まず小学生の方に話し掛ける形で話してみます。夏休みが終わった後、こんなふうに思ったことはありませんか。「早く夏休みがこないかな」。そして月曜日の朝は「早く次の日曜日がこないかな」それって、今は楽しくないということなのかな。今は楽しくないから、その先を求めているってことなのかな。でもみんな、今を生きている。じゃあ、今ぼくらは何をすべきなんだろう――。この問いには正解はありません。世の中にはこうした正解のない問いがたくさんあります。慶應普通部ってそんな正解のない問いを抱えながら、学び続けるところだとぼくは思っています。

慶應義塾は、江戸時代の終わりごろに福澤諭吉がつくった学校です。福澤は、「教育の目的は身体と心の働きを極度まで高めること」と言いました。その目的を達成するために、普通部では「労作教育」という教育方針を掲げています。

普通部には受験がないので時間はたくさんあります。その時間を使って、自分の心と身体を思う存分に活動させ、努力と工夫を重ねながら何かを作り上げる。これをぼくらは、労作と呼んでいます。労作教育とは、「時間を惜しまずに、自分の心身を思う存分に活動させて、そのなかでみずから考え、自主的な選択や決定ができる教育」です。労作する過程で、自分でいろいろ考え、さまざまな選択肢の中から、こうしようと自分で決めていきます。何かをするということは決断の連続です。そうした決断を積み重ねていきながら、何かを作り上げる、労作する。
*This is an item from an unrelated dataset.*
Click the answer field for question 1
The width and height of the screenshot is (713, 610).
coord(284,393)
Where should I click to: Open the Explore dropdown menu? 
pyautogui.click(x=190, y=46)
これは、みずから学び、みずから考えることの別の表現形です。労作を重ねていくなかで、彼らはみずから考える力を身につけていきます。

普通部が大切にしているのは、行事や式典、部会活動、そして日々の授業です。なかでも特に大切にしているのは日々の授業です。日々の授業や学習を通して、こつこつ積み重ね、労作を続けて学問を修めてほしいと願っています。

普通部の行事といえば労作展です。生徒たちが1年、あるいは数年をかけて作品を出展する労作展は、まさに労作教育の理念を形にしたものです。みずから決めたテーマの研究、制作活動を通して、自分と向き合い、形あるものを生み出します。その過程で、普通部生は成長していきます。目路はるか教室も大事な行事です。さまざまな分野の第一線で活躍する卒業生を招いてお話いただくこの教室には、学年全員がお話を伺う全体講座と、20人程度に分かれて行うコース別授業があります。昨年の全体講座には法務事務次官の川原隆司さん 慶應義塾常任理事の岩谷十郎さん、アメリカのブラウン大学から医師の樽井智さんをお招きしてお話を伺いました。コース別授業では、先輩方の職場を訪ねて、現場の空気を肌で感じます。今行っている労作の、その先にいる先輩方から学び、 みずからの歩む道について思いを巡らせる貴重な機会でもあります。

普通部にはほかにも多くの行事があります。早慶戦の応援、林間学校、海浜学校、キャンプ教室、多摩川40kmハイク、ユニークな種目も多い運動会、スキー学校、音楽会、 慶應義塾大学にある重要文化財の演説館で行う演説会をはじめ、実にさまざまな行事です。また、フィンランドやオーストラリアとの国際交流のほか、慶應義塾全体で実施している英国や米国の名門ボーディングスクールへの派遣留学制度など、海外関連の取り組みもあります。

普通部生は、受験のない豊かな時間のなかで労作を重ね、さまざまなものを作り上げながら自分自身をも作り上げていきます。その過程で、物事への取り組み方、筋道の立て方などを身につけ、それを自分の力としていきます。でも一人ではありません。すぐ横には友だちがいます。お互いに切磋琢磨し、高め合いながら、自分の力をつけていきます。正解のない時代、自分の頭で考えながら、労作して力をつけ、自分がめざすところを探していく。人が作った問いに答えるのではなく、みずから問いを立て、答えを探していく。普通部はそのような姿勢をもった人を待っています。